» REQUIRED WORK: Word-for-word transcription is needed for all of the entries.

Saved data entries
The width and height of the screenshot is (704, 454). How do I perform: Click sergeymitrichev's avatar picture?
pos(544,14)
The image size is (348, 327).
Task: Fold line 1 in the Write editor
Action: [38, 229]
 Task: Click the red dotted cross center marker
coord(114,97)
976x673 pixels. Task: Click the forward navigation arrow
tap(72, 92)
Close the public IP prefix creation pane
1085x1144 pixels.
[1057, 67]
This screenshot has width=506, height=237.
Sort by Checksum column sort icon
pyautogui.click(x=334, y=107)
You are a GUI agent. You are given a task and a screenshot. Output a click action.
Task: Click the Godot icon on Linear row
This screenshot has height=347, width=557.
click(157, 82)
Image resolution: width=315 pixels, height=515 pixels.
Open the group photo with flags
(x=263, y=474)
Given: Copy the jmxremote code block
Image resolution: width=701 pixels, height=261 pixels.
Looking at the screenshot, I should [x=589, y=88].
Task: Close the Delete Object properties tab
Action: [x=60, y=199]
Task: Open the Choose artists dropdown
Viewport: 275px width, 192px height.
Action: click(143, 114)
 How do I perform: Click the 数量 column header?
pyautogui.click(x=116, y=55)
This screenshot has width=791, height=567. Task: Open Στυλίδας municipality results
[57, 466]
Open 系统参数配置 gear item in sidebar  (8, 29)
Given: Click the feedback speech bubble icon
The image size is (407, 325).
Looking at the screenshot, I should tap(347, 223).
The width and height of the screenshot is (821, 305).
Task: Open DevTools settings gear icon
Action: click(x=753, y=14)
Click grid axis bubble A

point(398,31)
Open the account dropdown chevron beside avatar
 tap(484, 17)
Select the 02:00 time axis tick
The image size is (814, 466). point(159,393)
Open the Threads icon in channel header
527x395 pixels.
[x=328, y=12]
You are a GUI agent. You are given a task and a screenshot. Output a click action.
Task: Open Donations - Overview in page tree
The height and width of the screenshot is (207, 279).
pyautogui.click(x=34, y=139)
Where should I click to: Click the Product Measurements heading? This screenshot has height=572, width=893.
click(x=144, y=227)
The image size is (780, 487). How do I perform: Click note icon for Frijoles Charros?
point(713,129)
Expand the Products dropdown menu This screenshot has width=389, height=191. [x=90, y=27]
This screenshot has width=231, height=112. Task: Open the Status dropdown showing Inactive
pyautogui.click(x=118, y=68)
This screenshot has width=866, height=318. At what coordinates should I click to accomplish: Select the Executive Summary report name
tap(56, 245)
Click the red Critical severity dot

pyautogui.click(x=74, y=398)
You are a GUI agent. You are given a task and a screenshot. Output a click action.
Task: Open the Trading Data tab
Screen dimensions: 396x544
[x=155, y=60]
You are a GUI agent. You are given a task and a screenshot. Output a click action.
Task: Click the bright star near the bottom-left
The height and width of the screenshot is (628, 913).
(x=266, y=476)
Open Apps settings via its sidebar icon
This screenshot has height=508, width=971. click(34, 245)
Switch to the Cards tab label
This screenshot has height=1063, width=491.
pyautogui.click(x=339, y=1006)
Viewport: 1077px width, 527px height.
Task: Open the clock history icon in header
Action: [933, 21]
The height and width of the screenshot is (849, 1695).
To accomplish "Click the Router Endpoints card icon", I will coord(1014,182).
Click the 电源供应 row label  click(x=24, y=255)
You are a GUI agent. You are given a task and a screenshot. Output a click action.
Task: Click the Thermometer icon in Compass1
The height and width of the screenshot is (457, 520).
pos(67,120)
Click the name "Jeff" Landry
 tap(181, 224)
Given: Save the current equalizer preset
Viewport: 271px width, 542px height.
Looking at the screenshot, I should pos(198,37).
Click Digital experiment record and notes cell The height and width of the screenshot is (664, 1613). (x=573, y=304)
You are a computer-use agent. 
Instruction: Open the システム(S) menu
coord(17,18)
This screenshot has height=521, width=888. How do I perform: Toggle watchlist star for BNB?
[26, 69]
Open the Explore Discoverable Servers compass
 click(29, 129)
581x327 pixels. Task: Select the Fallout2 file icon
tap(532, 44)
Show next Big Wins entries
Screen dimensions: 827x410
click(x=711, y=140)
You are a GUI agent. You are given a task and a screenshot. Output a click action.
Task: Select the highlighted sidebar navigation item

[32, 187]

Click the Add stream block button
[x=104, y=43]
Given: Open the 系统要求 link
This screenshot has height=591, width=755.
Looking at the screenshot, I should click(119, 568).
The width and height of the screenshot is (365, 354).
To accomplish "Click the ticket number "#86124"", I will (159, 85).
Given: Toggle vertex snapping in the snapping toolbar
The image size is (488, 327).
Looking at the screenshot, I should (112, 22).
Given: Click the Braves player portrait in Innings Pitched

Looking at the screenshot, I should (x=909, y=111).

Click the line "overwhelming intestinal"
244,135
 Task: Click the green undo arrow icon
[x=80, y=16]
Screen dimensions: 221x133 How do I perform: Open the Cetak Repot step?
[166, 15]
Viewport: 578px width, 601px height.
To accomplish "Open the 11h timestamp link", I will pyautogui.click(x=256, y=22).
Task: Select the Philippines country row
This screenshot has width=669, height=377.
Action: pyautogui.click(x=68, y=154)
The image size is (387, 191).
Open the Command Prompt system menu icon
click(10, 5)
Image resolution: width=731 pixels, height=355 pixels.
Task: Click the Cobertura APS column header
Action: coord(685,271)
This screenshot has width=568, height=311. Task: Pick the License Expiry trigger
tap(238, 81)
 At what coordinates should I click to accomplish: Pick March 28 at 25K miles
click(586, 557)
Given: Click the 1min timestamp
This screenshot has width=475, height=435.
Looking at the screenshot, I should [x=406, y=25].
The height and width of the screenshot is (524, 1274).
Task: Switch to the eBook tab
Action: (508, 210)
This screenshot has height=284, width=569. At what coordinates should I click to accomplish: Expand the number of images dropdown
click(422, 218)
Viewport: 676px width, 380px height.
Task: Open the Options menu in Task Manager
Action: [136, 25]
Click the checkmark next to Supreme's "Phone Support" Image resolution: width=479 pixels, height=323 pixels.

» TASK RESULT:
The width and height of the screenshot is (704, 454). How do I perform: Click sergeymitrichev's avatar picture?
pos(544,14)
The image size is (348, 327).
Task: Fold line 1 in the Write editor
Action: [38, 229]
 Task: Click the red dotted cross center marker
coord(114,97)
976x673 pixels. Task: Click the forward navigation arrow
tap(72, 92)
Close the public IP prefix creation pane
1085x1144 pixels.
[1057, 67]
This screenshot has width=506, height=237.
Sort by Checksum column sort icon
pyautogui.click(x=334, y=107)
You are a GUI agent. You are given a task and a screenshot. Output a click action.
Task: Click the Godot icon on Linear row
This screenshot has height=347, width=557.
click(157, 82)
Image resolution: width=315 pixels, height=515 pixels.
Open the group photo with flags
(x=263, y=474)
Given: Copy the jmxremote code block
Image resolution: width=701 pixels, height=261 pixels.
Looking at the screenshot, I should [x=589, y=88].
Task: Close the Delete Object properties tab
Action: [x=60, y=199]
Task: Open the Choose artists dropdown
Viewport: 275px width, 192px height.
Action: click(143, 114)
 How do I perform: Click the 数量 column header?
pyautogui.click(x=116, y=55)
This screenshot has width=791, height=567. Task: Open Στυλίδας municipality results
[57, 466]
Open 系统参数配置 gear item in sidebar  (8, 29)
Given: Click the feedback speech bubble icon
The image size is (407, 325).
Looking at the screenshot, I should tap(347, 223).
The width and height of the screenshot is (821, 305).
Task: Open DevTools settings gear icon
Action: click(x=753, y=14)
Click grid axis bubble A

point(398,31)
Open the account dropdown chevron beside avatar
 tap(484, 17)
Select the 02:00 time axis tick
The image size is (814, 466). point(159,393)
Open the Threads icon in channel header
527x395 pixels.
[x=328, y=12]
You are a GUI agent. You are given a task and a screenshot. Output a click action.
Task: Open Donations - Overview in page tree
The height and width of the screenshot is (207, 279).
pyautogui.click(x=34, y=139)
Where should I click to: Click the Product Measurements heading? This screenshot has height=572, width=893.
click(x=144, y=227)
The image size is (780, 487). How do I perform: Click note icon for Frijoles Charros?
point(713,129)
Expand the Products dropdown menu This screenshot has width=389, height=191. [x=90, y=27]
This screenshot has width=231, height=112. Task: Open the Status dropdown showing Inactive
pyautogui.click(x=118, y=68)
This screenshot has width=866, height=318. At what coordinates should I click to accomplish: Select the Executive Summary report name
tap(56, 245)
Click the red Critical severity dot

pyautogui.click(x=74, y=398)
You are a GUI agent. You are given a task and a screenshot. Output a click action.
Task: Open the Trading Data tab
Screen dimensions: 396x544
[x=155, y=60]
You are a GUI agent. You are given a task and a screenshot. Output a click action.
Task: Click the bright star near the bottom-left
The height and width of the screenshot is (628, 913).
(x=266, y=476)
Open Apps settings via its sidebar icon
This screenshot has height=508, width=971. click(34, 245)
Switch to the Cards tab label
This screenshot has height=1063, width=491.
pyautogui.click(x=339, y=1006)
Viewport: 1077px width, 527px height.
Task: Open the clock history icon in header
Action: [933, 21]
The height and width of the screenshot is (849, 1695).
To accomplish "Click the Router Endpoints card icon", I will coord(1014,182).
Click the 电源供应 row label  click(x=24, y=255)
You are a GUI agent. You are given a task and a screenshot. Output a click action.
Task: Click the Thermometer icon in Compass1
The height and width of the screenshot is (457, 520).
pos(67,120)
Click the name "Jeff" Landry
 tap(181, 224)
Given: Save the current equalizer preset
Viewport: 271px width, 542px height.
Looking at the screenshot, I should pos(198,37).
Click Digital experiment record and notes cell The height and width of the screenshot is (664, 1613). (x=573, y=304)
You are a computer-use agent. 
Instruction: Open the システム(S) menu
coord(17,18)
This screenshot has height=521, width=888. How do I perform: Toggle watchlist star for BNB?
[26, 69]
Open the Explore Discoverable Servers compass
 click(29, 129)
581x327 pixels. Task: Select the Fallout2 file icon
tap(532, 44)
Show next Big Wins entries
Screen dimensions: 827x410
click(x=711, y=140)
You are a GUI agent. You are given a task and a screenshot. Output a click action.
Task: Select the highlighted sidebar navigation item

[32, 187]

Click the Add stream block button
[x=104, y=43]
Given: Open the 系统要求 link
This screenshot has height=591, width=755.
Looking at the screenshot, I should click(119, 568).
The width and height of the screenshot is (365, 354).
To accomplish "Click the ticket number "#86124"", I will (159, 85).
Given: Toggle vertex snapping in the snapping toolbar
The image size is (488, 327).
Looking at the screenshot, I should (112, 22).
Given: Click the Braves player portrait in Innings Pitched

Looking at the screenshot, I should (x=909, y=111).

Click the line "overwhelming intestinal"
244,135
 Task: Click the green undo arrow icon
[x=80, y=16]
Screen dimensions: 221x133 How do I perform: Open the Cetak Repot step?
[166, 15]
Viewport: 578px width, 601px height.
To accomplish "Open the 11h timestamp link", I will pyautogui.click(x=256, y=22).
Task: Select the Philippines country row
This screenshot has width=669, height=377.
Action: pyautogui.click(x=68, y=154)
The image size is (387, 191).
Open the Command Prompt system menu icon
click(10, 5)
Image resolution: width=731 pixels, height=355 pixels.
Task: Click the Cobertura APS column header
Action: coord(685,271)
This screenshot has width=568, height=311. Task: Pick the License Expiry trigger
tap(238, 81)
 At what coordinates should I click to accomplish: Pick March 28 at 25K miles
click(586, 557)
Given: Click the 1min timestamp
This screenshot has width=475, height=435.
Looking at the screenshot, I should [x=406, y=25].
The height and width of the screenshot is (524, 1274).
Task: Switch to the eBook tab
Action: (508, 210)
This screenshot has height=284, width=569. At what coordinates should I click to accomplish: Expand the number of images dropdown
click(422, 218)
Viewport: 676px width, 380px height.
Task: Open the Options menu in Task Manager
Action: [136, 25]
Click the checkmark next to Supreme's "Phone Support" Image resolution: width=479 pixels, height=323 pixels.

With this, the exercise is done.